El gremio sostiene que si el índice WBGT supera los 28 grados, los partidos deberían suspenderse hasta que las condiciones mejoren. También reclamó evitar programaciones en horarios cercanos al mediodía, especialmente en estadios abiertos y sin climatización.
Qué medidas analiza la FIFA para enfrentar el calor
Frente a las advertencias, la FIFA confirmó que ya trabaja en protocolos específicos para el Mundial 2026. El organismo aseguró que desarrolla planes de mitigación del calor junto con equipos médicos y especialistas ambientales.
Entre las medidas anunciadas aparecen pausas obligatorias de hidratación durante cada tiempo, ventiladores industriales, zonas de enfriamiento, mayor disponibilidad de agua y seguimiento médico permanente. También se contempla adaptar horarios de partidos para reducir la exposición al calor extremo.

La FIFA informó además que priorizará estadios cubiertos o climatizados para algunos encuentros programados en franjas horarias más cálidas. Entre ellos figuran recintos como los de Dallas, Houston y Vancouver, que cuentan con techo o sistemas de aire acondicionado.
Sin embargo, buena parte de los estadios seleccionados para el torneo son abiertos y estarán expuestos a temperaturas elevadas. El MetLife Stadium de Nueva Jersey, donde se jugará la final, es uno de los escenarios señalados por especialistas debido al posible impacto del calor sobre jugadores y espectadores.
La preocupación no se limita al rendimiento deportivo. Médicos y expertos en salud pública alertaron que la exposición prolongada al calor puede provocar deshidratación severa, agotamiento físico, golpes de calor y complicaciones cardiovasculares. Los riesgos aumentan cuando se combina esfuerzo físico intenso con humedad elevada y exposición solar directa.

Durante el reciente Mundial de Clubes disputado en Estados Unidos ya se registraron situaciones que encendieron alarmas. Futbolistas y entrenadores denunciaron dificultades para competir bajo temperaturas cercanas a los 40 grados y algunos jugadores manifestaron síntomas de mareos y agotamiento durante los partidos.
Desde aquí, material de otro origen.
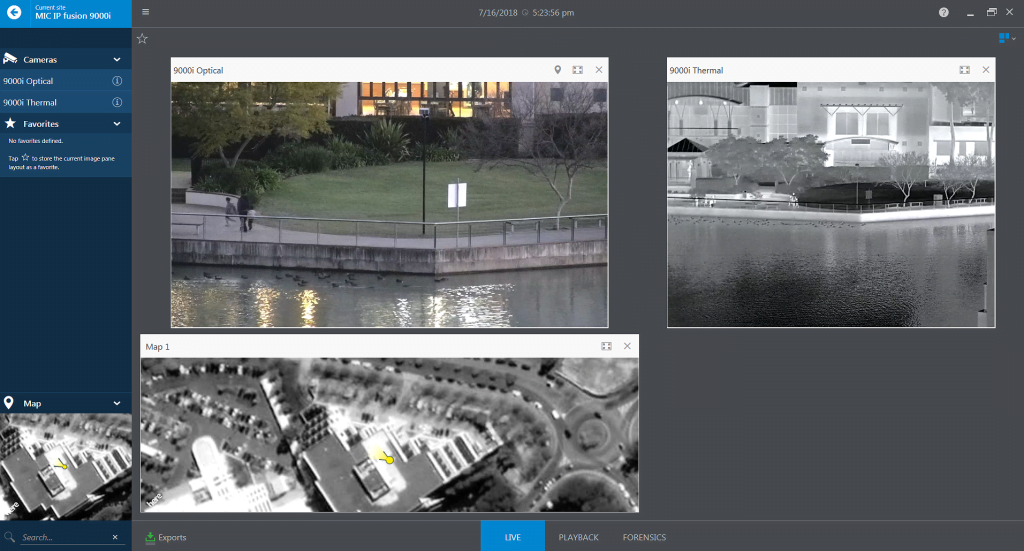Show info for 9000i Optical camera
Image resolution: width=1024 pixels, height=551 pixels.
pyautogui.click(x=117, y=81)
La experiencia de Qatar 2022 también aparece como antecedente inevitable. En aquel caso, el Mundial debió trasladarse excepcionalmente al invierno para evitar las temperaturas extremas del verano en Medio Oriente. Ahora, el debate vuelve a instalarse ante la posibilidad de que el calendario tradicional del torneo choque con escenarios climáticos cada vez más severos.
Especialistas en medicina deportiva consideran que el calor extremo probablemente modifique la dinámica de los encuentros, incluso más allá de los riesgos sanitarios. Entre las posibles consecuencias mencionan una reducción del ritmo de juego, mayores pausas y estrategias más conservadoras por parte de los equipos.